Don't make bold assumptions or jump to conclusions about why your guy refuses to spend time with your friends. Instead of approaching the situation from the view that he must obviously hate your pals, sit him down and ask him openly why he doesn't want to go out with you and your friends. Let him know how you feel about the issue and how his actions affect your emotions. For example, start the conversation by saying, "My friends are like my family. I feel confused and hurt when you don't want to spend any time with them. Help me to understand why you don't want to hang out with them."

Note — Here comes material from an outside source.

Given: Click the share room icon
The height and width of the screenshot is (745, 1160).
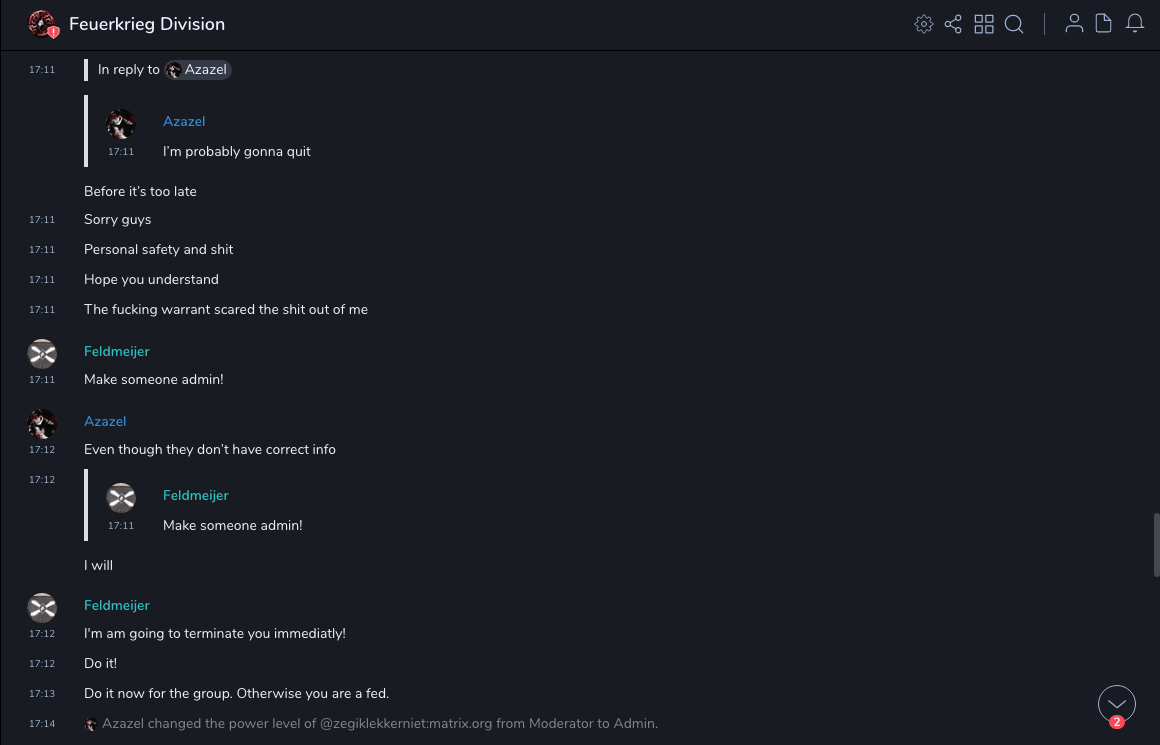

Being in a relationship shouldn't mean that you give up your own life or lose yourself in your partner's life, according to the experts with the TeensHealth website. If your guy is unwilling to hang with your pals, he may feel like he needs space to have his own friendships. Accept that your friends are yours, and that he has his own separate social life. Give him the space that he needs to have his own identity, and expect him to do the same for you.
Even though your guy may seem carefree and confident around you, he may suffer from serious shyness when he's with people he doesn't know well. Shyness can put up a roadblock when it comes to interacting in unfamiliar social situations, according to psychologist Romeo Vitelli in an article for Psychology Today. Think back to how your boyfriend first acted when the two of you got together. Was he slow to warm up to you? Did he seem painfully shy? If so, while you may have brought him out of his shell, he may feel uncomfortable hanging with your entire social circle. If this is the case, start small and suggest that he go to dinner with you and one friend.
Consider the possibility that it's not your boyfriend who doesn't like your friends, but vice versa. If your BFF acts icy toward your guy or makes him feel like he doesn't belong in your life, he won't want to spend time with this person. If this scenario is the case, the problem has more to do with your friendship than your romantic relationship. Start at the heart of the matter and talk to your friend. While smoothing over the relationship between your friend and boyfriend is ideal, if you can't come to a compromise you may need to keep the two parts of your life separate.